Pria berjenggot yang banyak diminta menjadi pembicara di berbagai seminar entrepreneurship itu pada awalnya juga kerap memakai istilah bisnis modal dengkul. Tetapi belakangan istilah tersebut telah diperhalus bahasanya menjadi bisnis pakai otak. Jadi bukan bisnis modal dengkul tetapi bisnis modal otak. Karena menurutnya dari pemikiran itulah sebenarnya seseorang bisa berkreatif. Berangkat dari knowledge seseorang bisa menciptakan ide atau gagasan untuk menghasilkan uang melalui action. Bisa saja orang itu yang punya ide, lalu orang lain yang action, akhirnya jadilah kerja sama bisnis.

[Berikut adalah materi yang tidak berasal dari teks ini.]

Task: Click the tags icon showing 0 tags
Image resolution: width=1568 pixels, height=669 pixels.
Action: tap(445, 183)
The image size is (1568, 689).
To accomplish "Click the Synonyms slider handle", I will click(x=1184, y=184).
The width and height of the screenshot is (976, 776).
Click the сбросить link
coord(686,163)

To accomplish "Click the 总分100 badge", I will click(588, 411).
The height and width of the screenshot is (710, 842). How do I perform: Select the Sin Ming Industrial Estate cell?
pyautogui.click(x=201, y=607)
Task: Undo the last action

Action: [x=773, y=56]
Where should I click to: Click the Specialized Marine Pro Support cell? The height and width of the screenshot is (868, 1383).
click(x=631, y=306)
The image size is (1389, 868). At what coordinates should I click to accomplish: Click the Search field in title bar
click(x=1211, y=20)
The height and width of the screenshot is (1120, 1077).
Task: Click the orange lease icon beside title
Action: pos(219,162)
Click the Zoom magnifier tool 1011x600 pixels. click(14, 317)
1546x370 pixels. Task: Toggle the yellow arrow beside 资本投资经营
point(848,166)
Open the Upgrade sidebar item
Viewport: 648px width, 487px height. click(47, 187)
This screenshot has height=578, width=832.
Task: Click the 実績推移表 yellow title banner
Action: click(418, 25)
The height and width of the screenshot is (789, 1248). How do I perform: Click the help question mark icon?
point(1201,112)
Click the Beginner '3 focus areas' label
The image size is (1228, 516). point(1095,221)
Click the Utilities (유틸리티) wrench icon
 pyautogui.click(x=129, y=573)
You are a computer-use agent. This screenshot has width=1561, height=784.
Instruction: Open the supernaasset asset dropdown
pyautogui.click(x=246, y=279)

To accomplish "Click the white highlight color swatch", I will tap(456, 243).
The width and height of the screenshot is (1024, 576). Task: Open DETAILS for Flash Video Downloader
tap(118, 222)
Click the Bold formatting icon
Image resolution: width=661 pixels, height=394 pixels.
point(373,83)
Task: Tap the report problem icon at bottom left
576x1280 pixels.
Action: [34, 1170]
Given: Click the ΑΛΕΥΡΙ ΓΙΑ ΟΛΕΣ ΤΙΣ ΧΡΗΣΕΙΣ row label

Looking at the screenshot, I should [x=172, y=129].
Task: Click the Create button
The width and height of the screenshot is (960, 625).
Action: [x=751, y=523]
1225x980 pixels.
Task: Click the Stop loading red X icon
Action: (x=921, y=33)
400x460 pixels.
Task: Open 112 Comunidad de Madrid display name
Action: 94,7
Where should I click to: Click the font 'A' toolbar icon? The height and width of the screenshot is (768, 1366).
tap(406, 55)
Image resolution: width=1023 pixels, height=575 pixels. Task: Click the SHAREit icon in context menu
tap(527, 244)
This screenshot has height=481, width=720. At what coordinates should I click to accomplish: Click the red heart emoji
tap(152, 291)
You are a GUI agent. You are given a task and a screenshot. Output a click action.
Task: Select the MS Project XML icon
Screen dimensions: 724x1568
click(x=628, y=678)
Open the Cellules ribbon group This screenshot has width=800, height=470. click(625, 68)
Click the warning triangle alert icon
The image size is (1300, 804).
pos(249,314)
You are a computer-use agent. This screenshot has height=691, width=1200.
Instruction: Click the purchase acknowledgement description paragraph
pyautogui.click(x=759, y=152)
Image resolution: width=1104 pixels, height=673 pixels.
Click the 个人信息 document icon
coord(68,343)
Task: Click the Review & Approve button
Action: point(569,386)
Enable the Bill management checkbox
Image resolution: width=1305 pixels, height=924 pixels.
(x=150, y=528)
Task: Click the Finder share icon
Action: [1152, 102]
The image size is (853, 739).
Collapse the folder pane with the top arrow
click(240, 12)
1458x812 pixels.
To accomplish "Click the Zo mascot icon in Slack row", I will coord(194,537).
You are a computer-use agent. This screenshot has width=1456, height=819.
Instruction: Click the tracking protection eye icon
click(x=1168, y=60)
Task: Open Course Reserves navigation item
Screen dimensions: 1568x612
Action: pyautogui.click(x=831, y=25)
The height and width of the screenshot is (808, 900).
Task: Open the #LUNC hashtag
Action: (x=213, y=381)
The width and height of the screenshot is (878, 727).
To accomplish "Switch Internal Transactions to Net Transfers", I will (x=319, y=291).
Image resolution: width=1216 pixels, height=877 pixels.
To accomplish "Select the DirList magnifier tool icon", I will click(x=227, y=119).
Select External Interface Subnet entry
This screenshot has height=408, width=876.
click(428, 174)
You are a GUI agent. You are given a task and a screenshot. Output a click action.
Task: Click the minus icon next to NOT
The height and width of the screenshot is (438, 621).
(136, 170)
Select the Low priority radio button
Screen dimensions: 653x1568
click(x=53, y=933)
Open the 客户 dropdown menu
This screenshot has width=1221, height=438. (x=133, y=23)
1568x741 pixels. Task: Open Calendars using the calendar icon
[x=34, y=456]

“Tetapi semakin kemari saya punya konsep baru lagi, modal bisnis yang paling utama adalah keimanan. Kedekatan kita kepada Allah itu yang paling penting. Sehebat apapun otak kita, sekuat apapun fisik kita, dan sebanyak apapun jaringan kita, kalau tidak dekat dengan Allah, walaupun sukses sebentar lagi pasti bakal hancur. Sekarang, ini yang ingin kita dorong, selama punya iman pasti bisa jadi orang sukses,” imbuhnya.

Jika ketiadaan uang bukan masalah utama, menurutnya 90% faktor penghambat seseorang yang hendak berbisnis adalah rasa takut menghadapi resiko gagal atau bangkrut.

“Ini sering saya katakan, pada hakekatnya itu karena takut kehilangan uang. Kalau takut kehilangan uang, maka sebetulnya orang itu takut tidak makan. Jika takut tidak makan maka sama artinya tidak percaya pada Allah. Jadi orang yang takut bisnis, kalau ujung-ujungnya takut tidak makan berarti ia tidak beriman. Karena 9 dari 10 pintu rejeki adalah usaha, dan nabi adalah seorang pengusaha,” tegasnya. Bagaimana, masih takut buat memulai usaha?